Contribution of the MexXY Multidrug Transporter to Aminoglycoside Resistance in Pseudomonas aeruginosa Clinical Isolates

Abstract

MexXY is an aminoglycoside-inducible multidrug transporter shown to contribute to intrinsic and acquired aminoglycoside resistance in laboratory isolates of Pseudomonas aeruginosa . To assess its contribution to aminoglycoside resistance in 14 clinical isolates demonstrating a panaminoglycoside resistance phenotype unlikely to be explained solely by aminoglycoside modification, expression of mexXY by these isolates was examined by reverse transcription-PCR. Elevated levels of mexXY expression were evident for most strains compared with those detected for an aminoglycoside-susceptible control strain, although there was no correlation between mexXY levels and the aminoglycoside MICs for the resistant strains, indicating that if MexXY was playing a role, other factors were also contributing. Deletion of mexXY from 9 of the 14 isolates resulted in enhanced susceptibilities to multiple aminoglycosides, confirming the contribution of this efflux system to the aminoglycoside resistance of these clinical isolates.
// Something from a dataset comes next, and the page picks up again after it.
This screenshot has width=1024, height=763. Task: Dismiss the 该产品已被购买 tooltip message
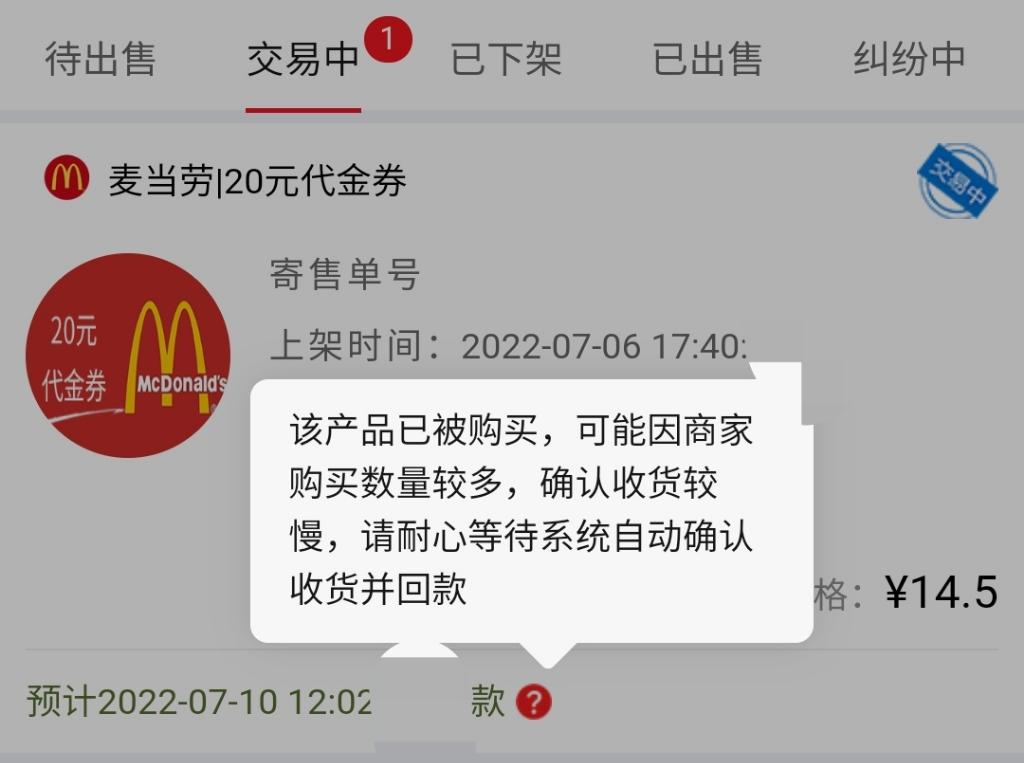click(532, 510)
Still, the impact of MexXY loss varied, with some strains clearly more or less dependent on MexXY for aminoglycoside resistance. Expression of mexXY also varied in these strains, with some showing high-level expression of the efflux genes independent of aminoglycoside exposure (aminoglycoside-independent hyperexpression) and others showing hyperexpression of the efflux genes that was to a greater or lesser degree aminoglycoside dependent. None of these strains carried mutations in mexZ , which encodes a negative regulator of mexXY expression, or in the mexZ-mexXY intergenic region. Thus, mexXY hyperexpression in aminoglycoside-resistant clinical isolates occurs via mutation in one or more as yet unidentified genes.